The study, which focused on 185,419 depression diagnoses between 1995 and 2012 in the country, was limited by the fact that it was only really focused on "serious" depression, but the scientists said in a statement that they "expect that the entire spectrum of severity is affected." The spike in question? A whopping eight percent.
What's actually happening remains unclear. Whether the shift from daylight savings time to standard represents a symbolic, depressing point for Danes of a long, difficult winter, or if it's related to lower exposure to daylight as the day's activities shift, isn't known. The scientists themselves think it may be both, with particular emphasis on the "negative psychological effect" of "the coming of a period of long, dark and cold days." Nobody in the study mentioned SAD as a potential variant in the types of depression being mentioned; but expectations about misery in winter may play a pretty powerful role. (It's not just Nordic countries, either. A study of women diagnosed with SAD in 2003 found that, during winter, they were more likely to ruminate and have depressed thoughts, but that didn't look at potential causes.)

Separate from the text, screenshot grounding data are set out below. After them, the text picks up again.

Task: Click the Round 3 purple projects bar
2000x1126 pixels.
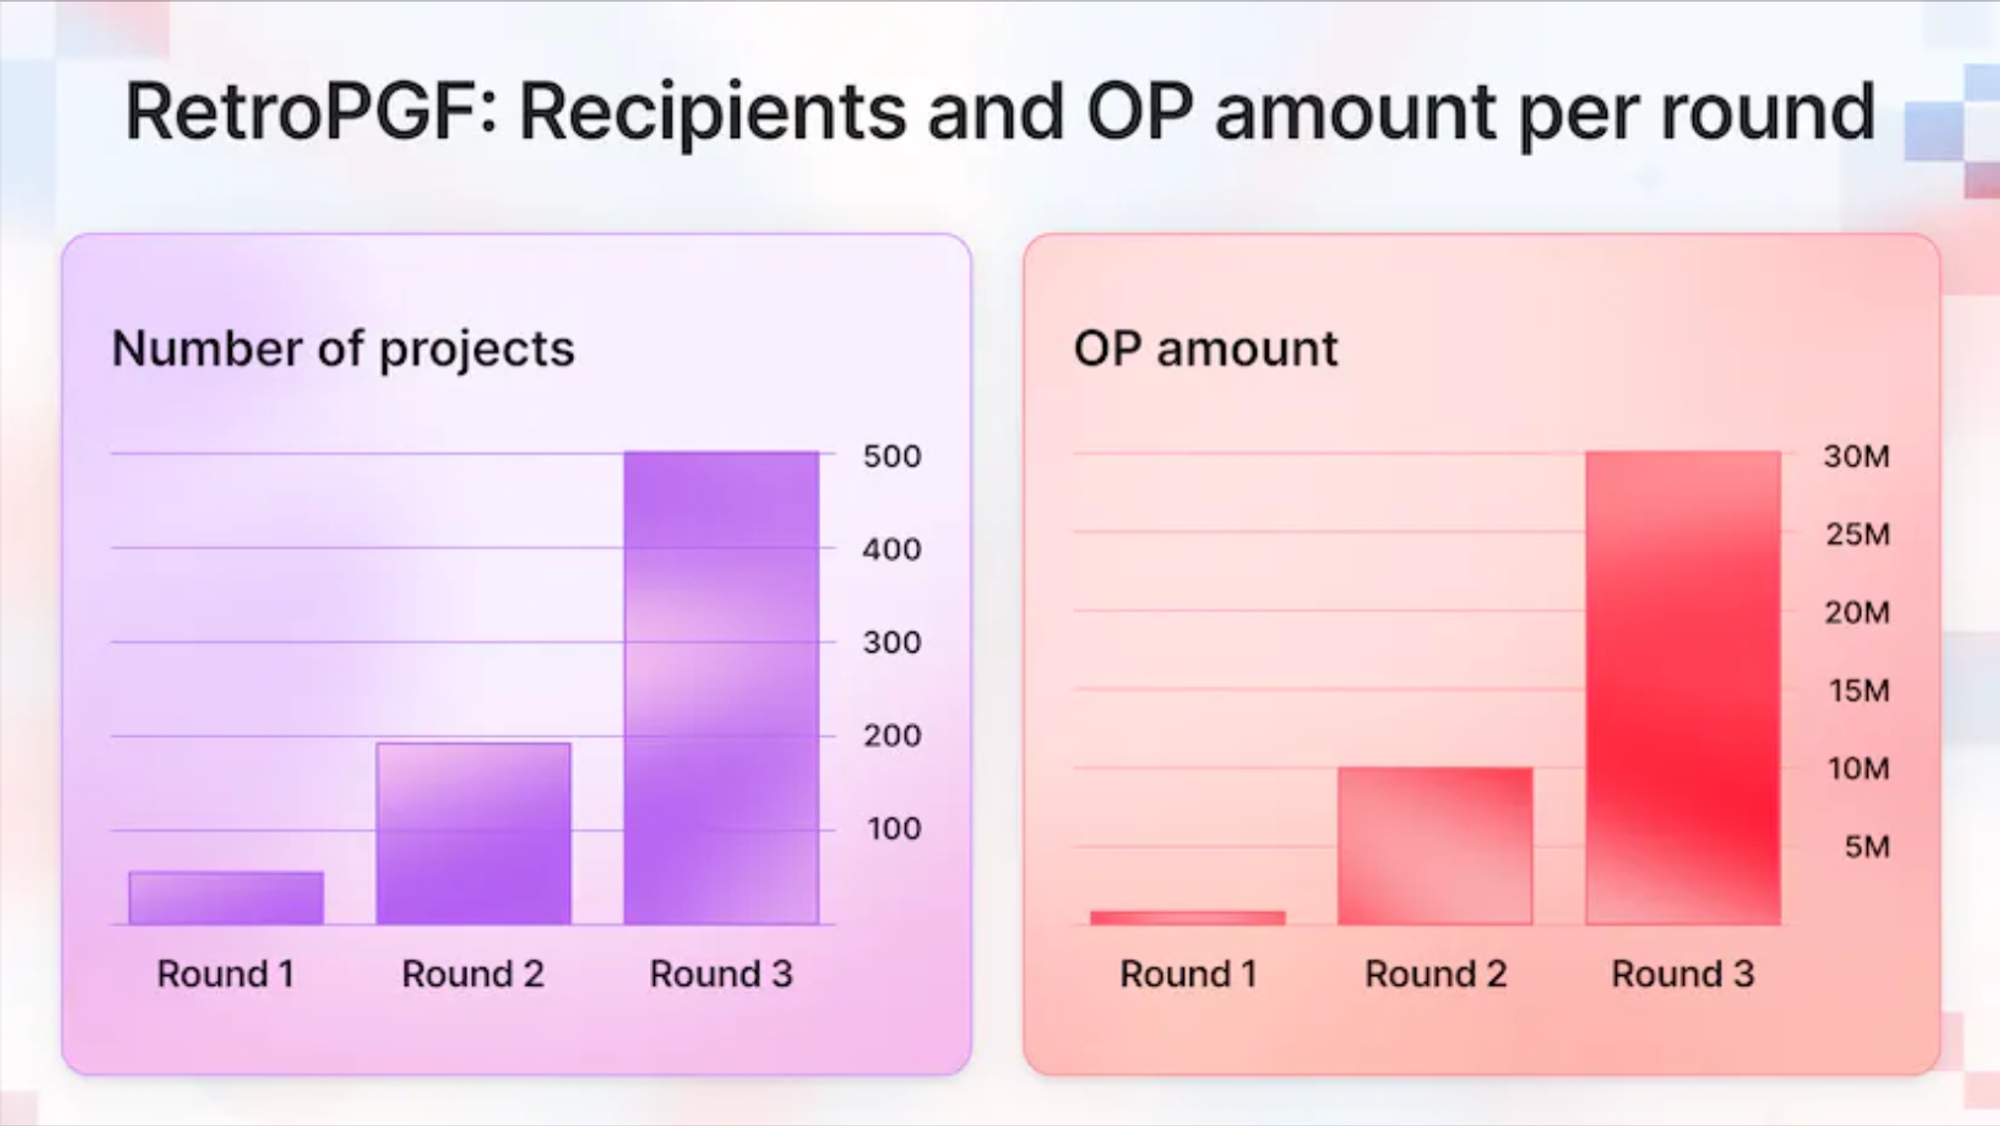Action: [x=721, y=688]
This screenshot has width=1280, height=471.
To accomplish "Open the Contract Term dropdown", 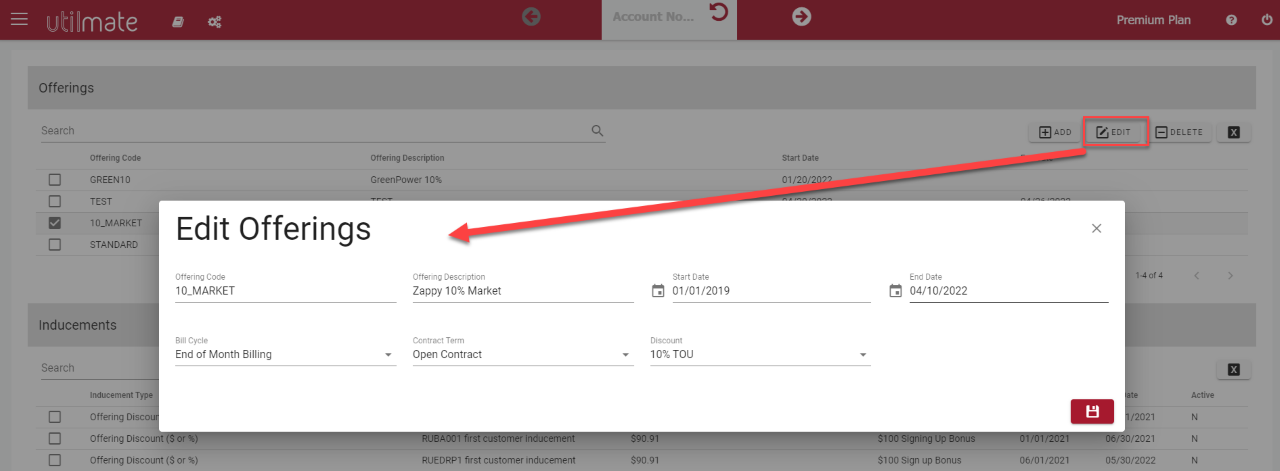I will point(625,355).
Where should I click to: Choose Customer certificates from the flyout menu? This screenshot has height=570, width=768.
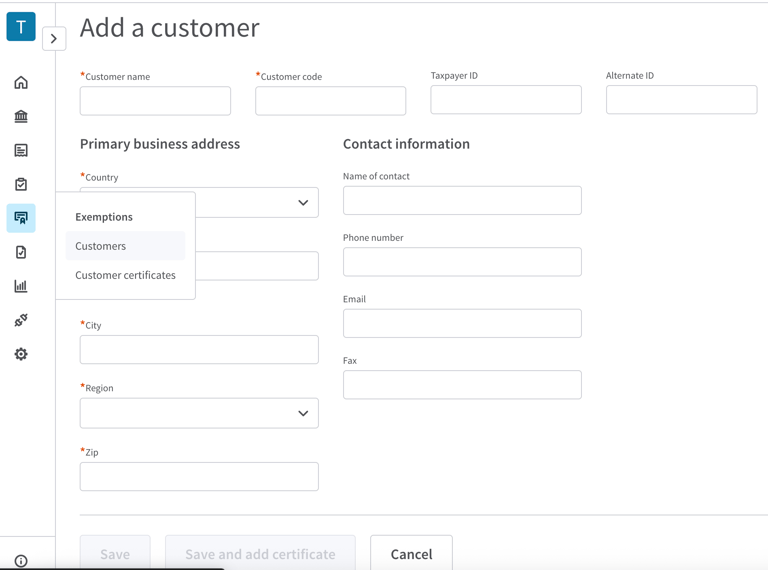click(125, 275)
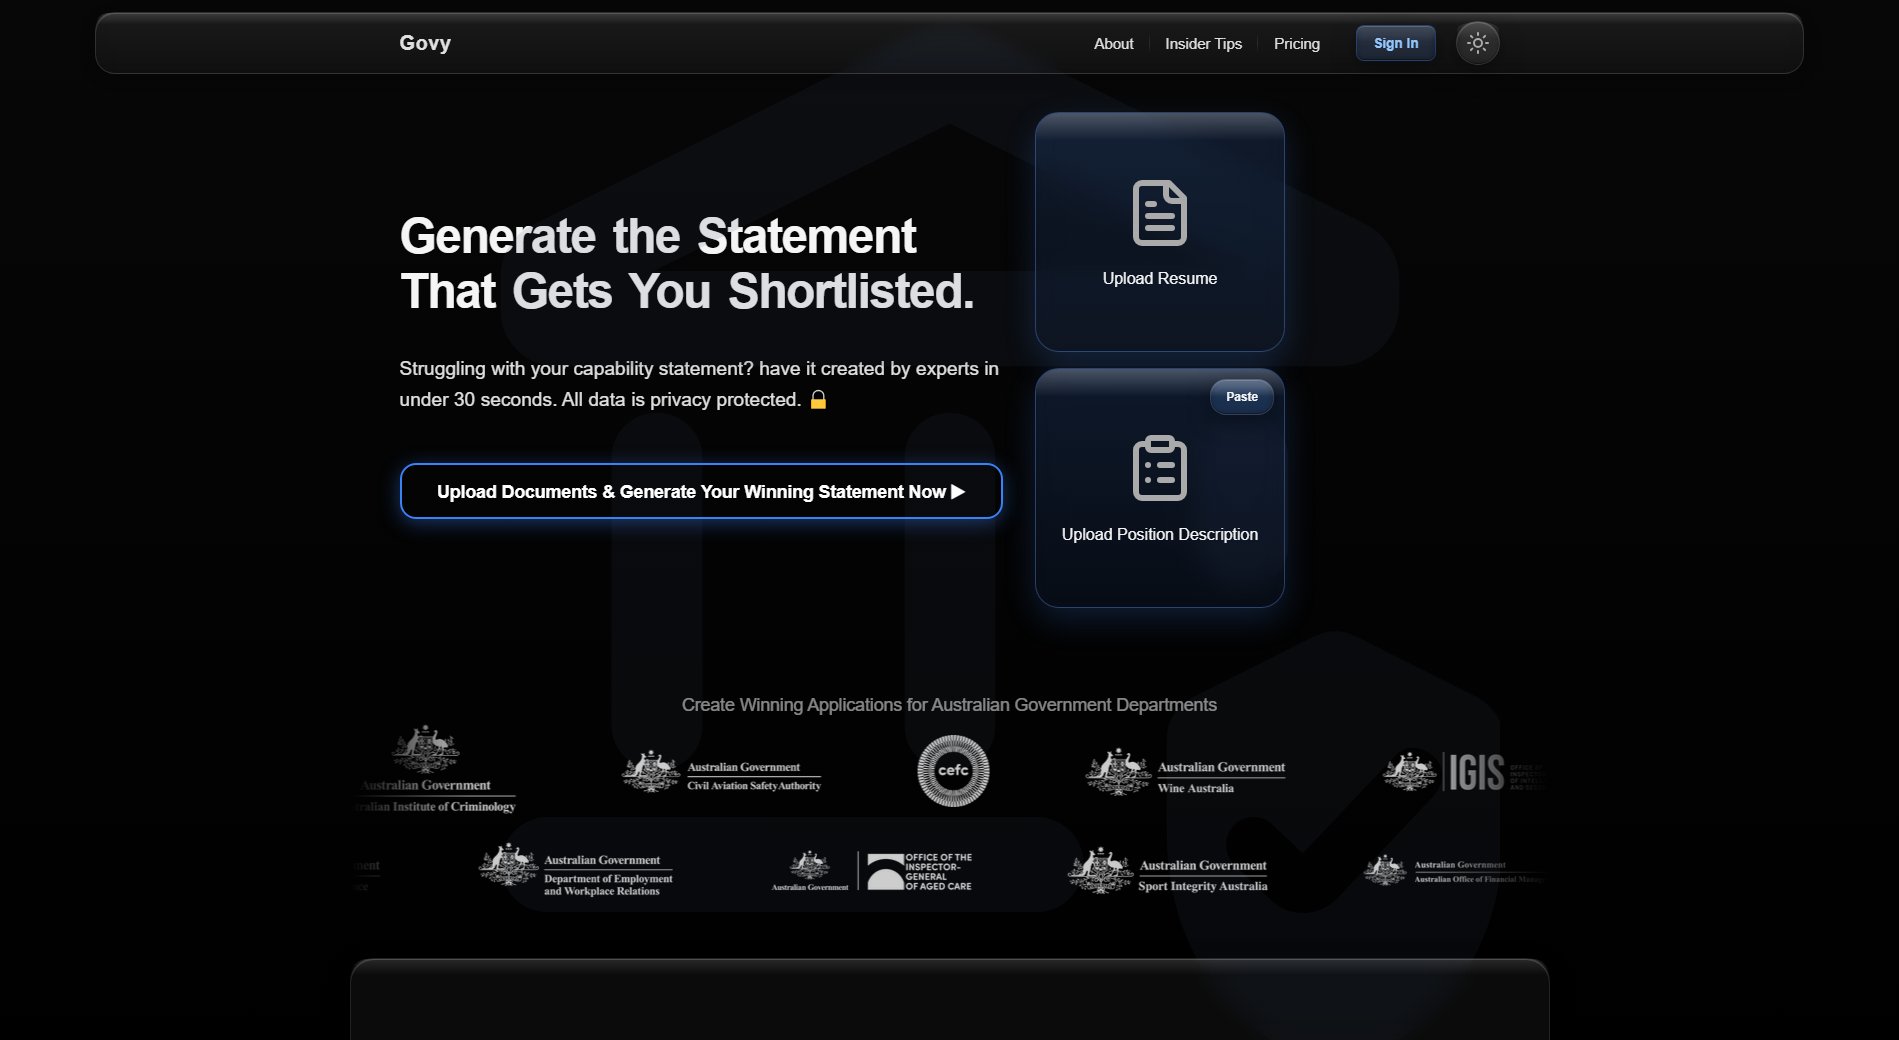Click Australian Institute of Criminology logo
1899x1040 pixels.
pyautogui.click(x=437, y=770)
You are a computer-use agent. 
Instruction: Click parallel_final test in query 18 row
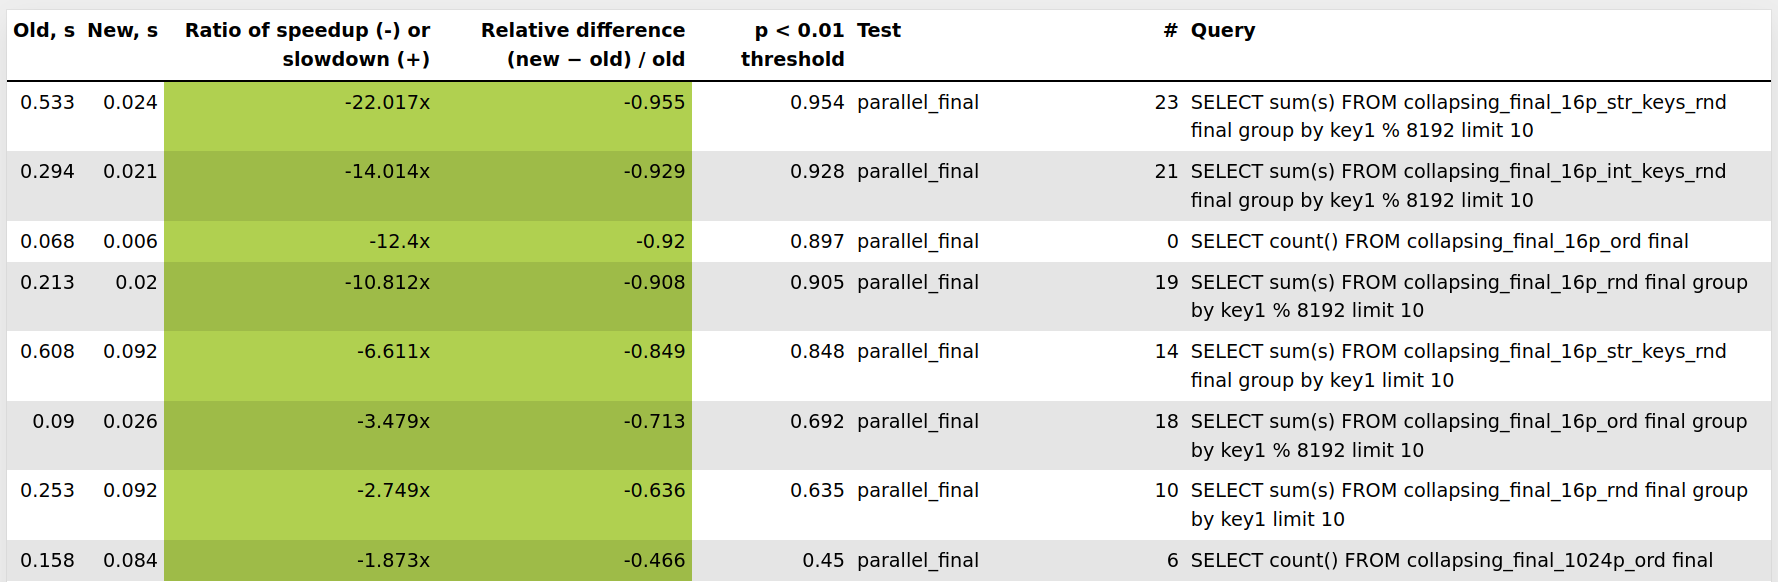click(x=918, y=422)
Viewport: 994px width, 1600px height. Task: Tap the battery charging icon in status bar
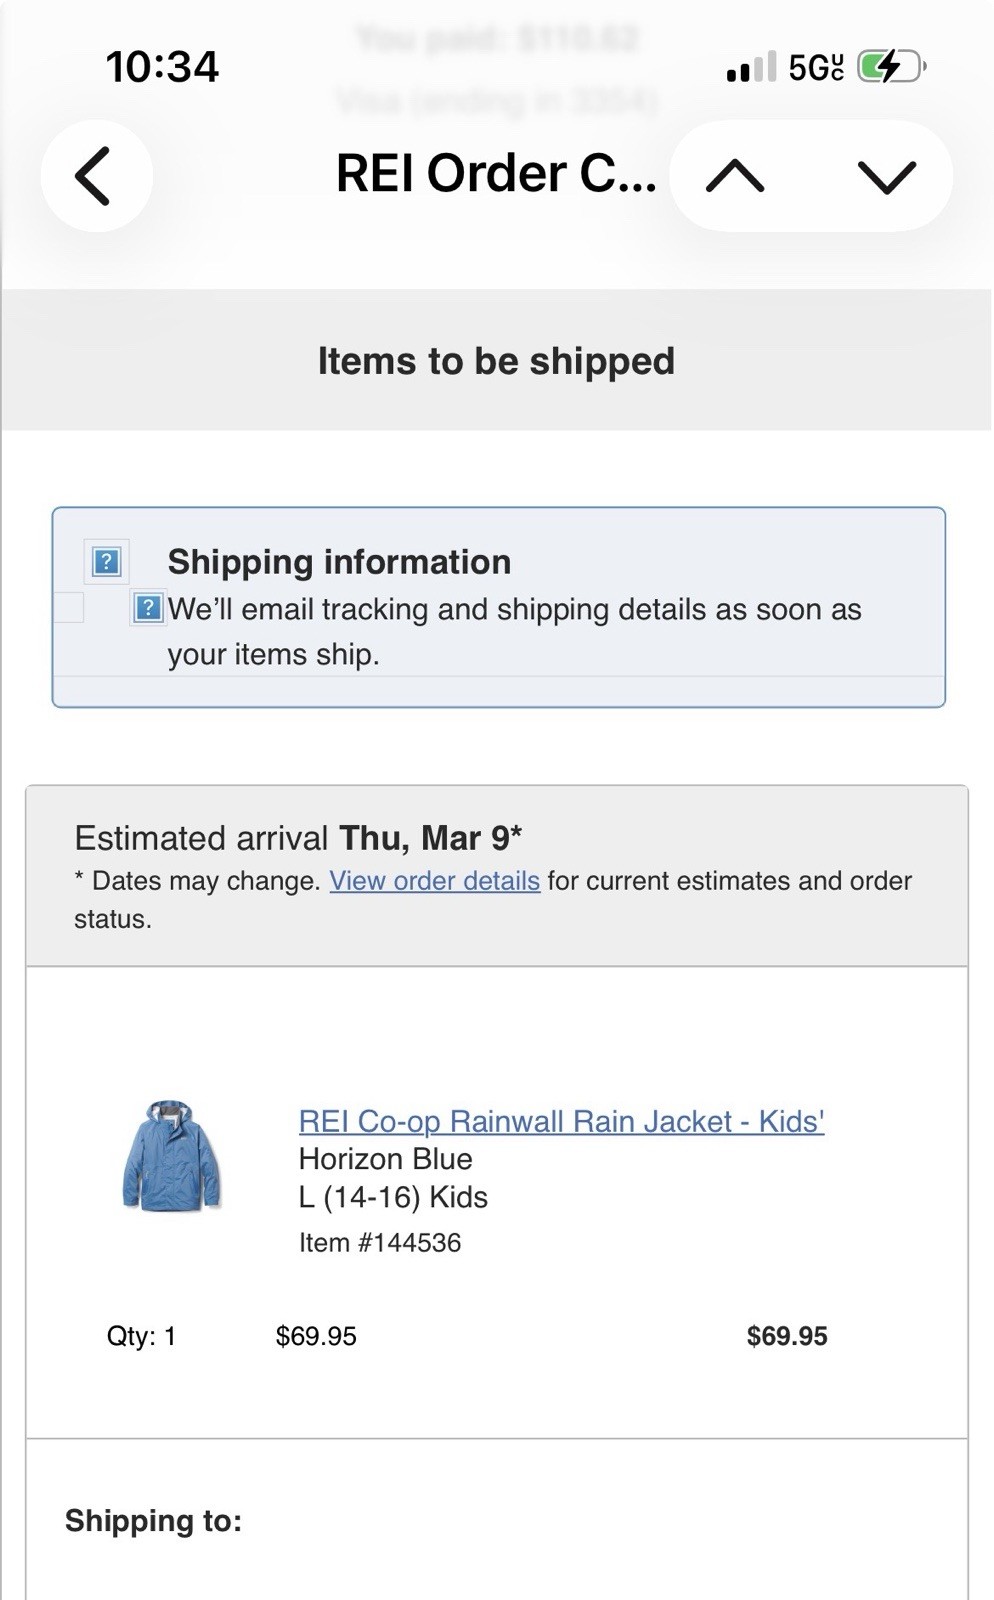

There are also unanswered questions in the role of light in apparently lifting the moods of people with seasonally affected depression: a study in 2006, for instance, found that exposure to 30 minutes of 10,000-lux light in the morning had the equivalent mood-boosting effect to a 20mg daily dose of Prozac. SAD lamps continue to be widely prescribed for people with seasonally-affected mood; light and mood are clearly linked, though we aren't entirely sure why. Sunshine as a mood-lifter: still not under threat, even if SAD itself is facing some doubts. Grab that glorious golden autumn light while you can.
The Bottom Line
Science both for and against the existence of SAD appears to have flaws; but there definitely seems to be a link between the long, cold days of winter and the experience of some people with mood disorders, and that's something to keep in mind while preparing for December.